My understanding is that the IMF is working off two justificaitons for capital controls:
1. The financial crisis was contagious via the international mobility of financial assets. American mortgage securities were bought and sold by institutions and funds around the world, some of which are located in developing nations. The revaluation of these assets therefore caused disruption to economies beyond those that originated them.
2. Many advanced economies remain depressed, with the result that both real and nominal interest rates remain low. With domestic returns to capital low, savings are increasingly flowing out of advanced economies and into develping economies where the marginal product of capital is higher. The IMF sees these new capital flows as potentially destabilizing, an argument they used to dismiss until the capital flows of the 2000's proved destabilizing.
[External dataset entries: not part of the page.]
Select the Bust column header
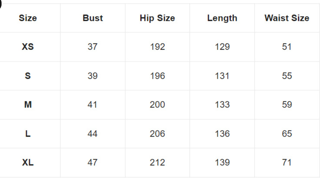This screenshot has width=320, height=178. coord(92,18)
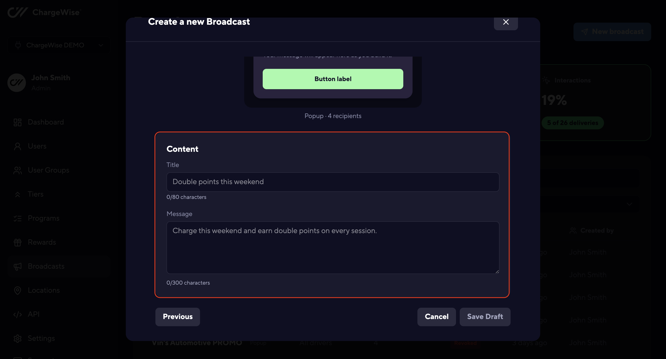Click the Dashboard grid icon in sidebar

(17, 122)
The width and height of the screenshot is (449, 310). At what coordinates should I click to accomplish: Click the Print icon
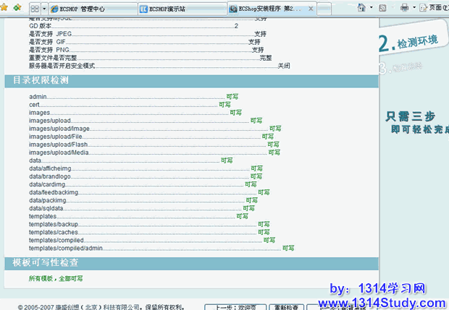tap(406, 8)
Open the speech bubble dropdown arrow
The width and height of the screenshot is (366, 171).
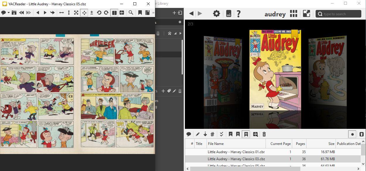click(9, 13)
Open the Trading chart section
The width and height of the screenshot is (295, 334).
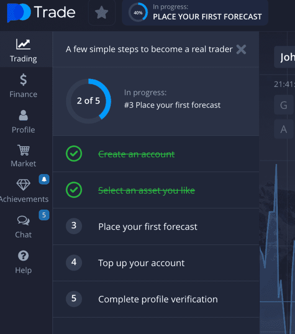23,50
These justifications seem reasonable on their face. Why shouldn't policy makers in developing markets have tools available to protect their economies from the demonstrated volatility of financial asset prices in global capital markets? Here's the caveat: CAPITAL THEN WAS FLOWING IN THE OPPOSITE DIRECTION! Savings from China and Russia were being routed into American and European finanical assets. Now American savings are being routed into financial assets and FDI projects in developing markets, a shift that standard economic theory would predict. Effectively, the global imbalances in merchandise trade and financial assets are beginning to reverse themselves. And the IMF wants to reverse that reversal.